Light and Knowledge, Sketches and Sculpture - a visit to the studio of Nigel Hall RA

Light and Knowledge, Sketches and Sculpture - a visit to the studio of Nigel Hall RA

23 August, 2011
by: Tom Jeffreys

Tom Jeffreys pays a visit to the studio of Nigel Hall ahead of the artist's solo show at the Royal Academy.

Nigel Hall

Bright shapes of summer sun impress themselves on huge, crisp, white walls, gently turn as hours pass, and wend their way across the floor, pausing periodically to dance upon pairs of looping, intertwining forms. Inside this vast space, pairs of wall-mounted ellipses intersect, and the floor is dominated by a wooden structure reminiscent of overlapping petals. Drawings, open notebooks and small-scale sculptural works cover every available surface.

Along with a couple of other journalists, I'm inside a converted church hall in Balham, for twenty-odd years the studio of contemporary artist Nigel Hall. It really is a beautiful building, sensitively converted over the years by Hall to include an office/meeting area inside a rather nifty glass box, a workshop packed with wood shavings and arcane tools, and large airy space, full of light and Hall's signature organic-looking abstract sculptures.

There's something strange I always think about visiting an artist's studio – something akin, perhaps, to reading someone else's diary. The studio, generally, is the artist's place for experimentation away from the public eye – the space where thoughts can be explored without fear of criticism. And yet the mere fact that a group of journalists are here in Hall's studio (and that it looks very much like somewhere he's used to having visitors) implies that this opposition between private and public is a little more complex than one might think.

The comparison with a diary though is apt. This autumn, Hall is taking part in the Artist's Laboratory series at the Royal Academy, the concept behind which is to allow a Royal Academician the time and the space to exhibit work that diverges from their usual practice. In this case, Hall – best known for the geometric abstract sculptures dotted around his studio – is exhibiting over 100 drawings and sketches of landscapes from across the world. These works, most of which have never been show before in public, are frequently referred to by Hall over the course of the morning as his own form of personal diary.

From the Mojave desert outside LA that Hall visited shortly after art school, via the branches strewn across Hyde Park following the storms of 1987, to the Engadine Valley in Switzerland to which Hall returns frequently, and even a series of manhole covers from across the world, everything is documented in the reams of notebooks and sketchpads that fill several shelves by the front door. And just as diaries are, secretly, always written to be read (even if it's just by the author, two minutes later) so revisiting these sketches has proved a fruitful experience for the artist.

Previously he'd regarded them as a “distinct part” of his creative output – as at first they seem, in comparison to the sleek, finished forms for which he's best known.

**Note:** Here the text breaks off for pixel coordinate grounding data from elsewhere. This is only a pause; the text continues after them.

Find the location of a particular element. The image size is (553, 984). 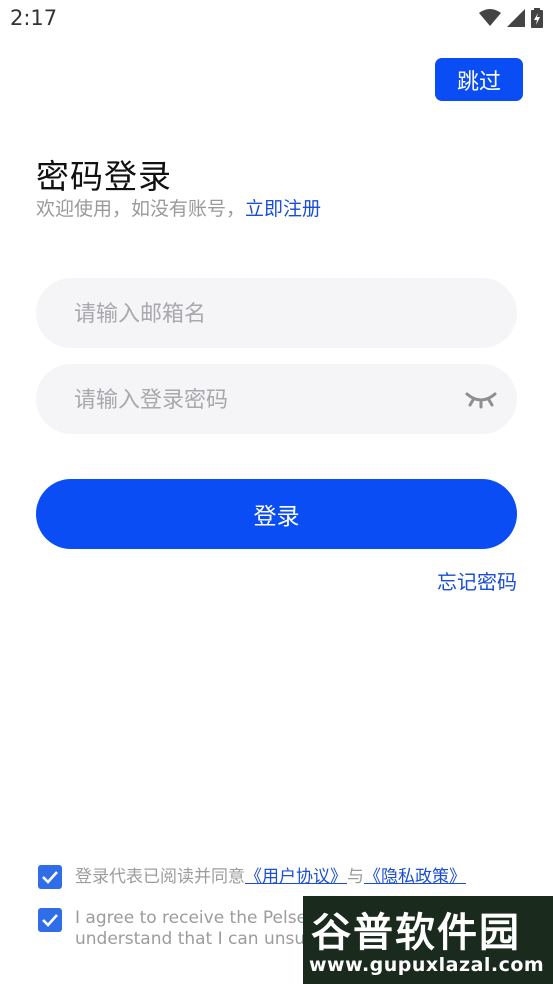

status-time: 2:17 is located at coordinates (34, 18).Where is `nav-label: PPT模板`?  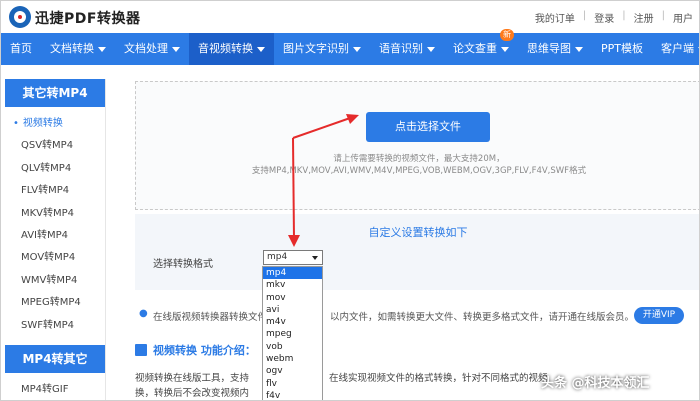
nav-label: PPT模板 is located at coordinates (622, 48). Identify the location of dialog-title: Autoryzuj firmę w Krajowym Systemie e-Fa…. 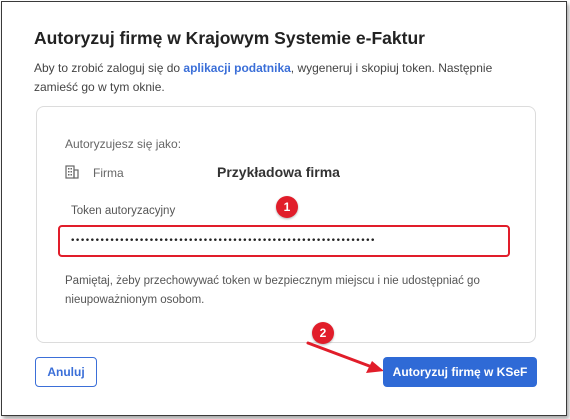
(230, 38). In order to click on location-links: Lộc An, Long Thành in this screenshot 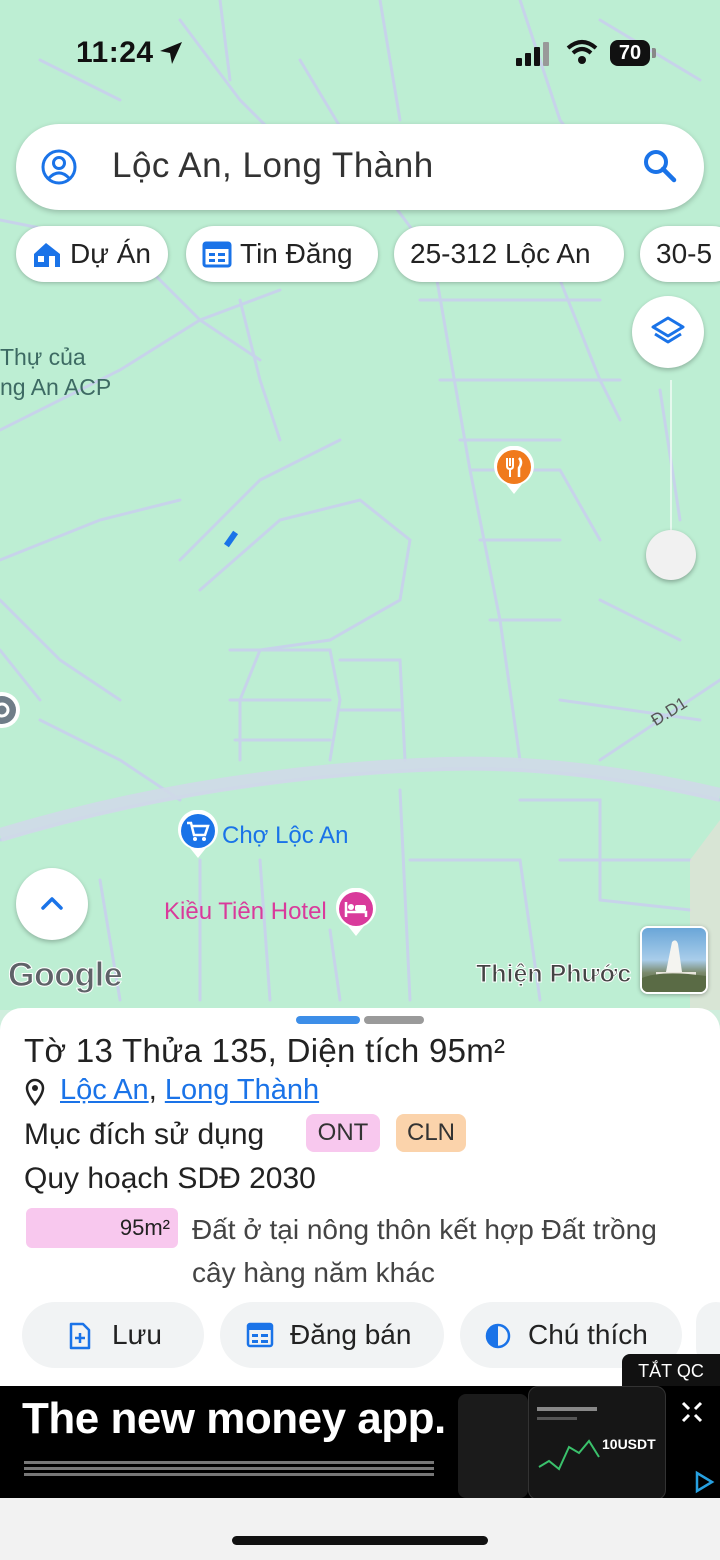, I will do `click(190, 1090)`.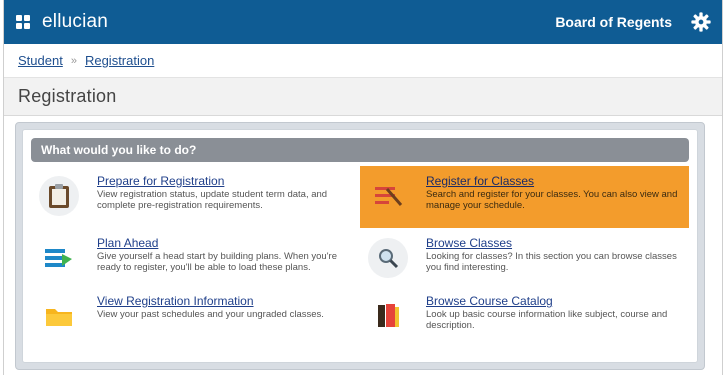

But, now they've been sorted out, Hall says, the links between these two apparently disparate halves of his oeuvre have become clearer, “although,” he adds, “not in any obvious sense”.

What this means is that whilst these drawings – sparse, minimal, but clearly quickly produced and in Hall's words, “fairly straightforward” – provide new insight into Hall's way of thinking and seeing, they are not be used as some kind of simple prism through which to interpret the abstracts. Rather, both areas of production overlap and intersect – rather like Hall's elliptical sculptures in fact. Both drawing and sculpture, figuration and abstraction, explore the relationship between man and the environment – the rhythms of the landscape, the way one moves within it, and the way it apparently moves around us as we do so.

As Hall himself puts it: “the landscape draws you to things you've made as an artist, and then pushes you in other directions”. The things Hall has made as an artist – both sculpture and the drawings on show at the Royal Academy – concern moments and movement, contemplation, examination and expression – both 'private' documentation and public affirmation. They concern both the structures we see in the environment and the very acts of looking through which we see them; the relationship, in short, between vision and interpretation, sight and knowledge. As the panes of light float assuredly across the studio, the rhythms of Hall's works – his looking and his thinking – gradually, delicately, begin to emerge.


Artists' Laboratory 03 - Nigel Hall is at the Royal Academy from 7th September to 23rd October 2011.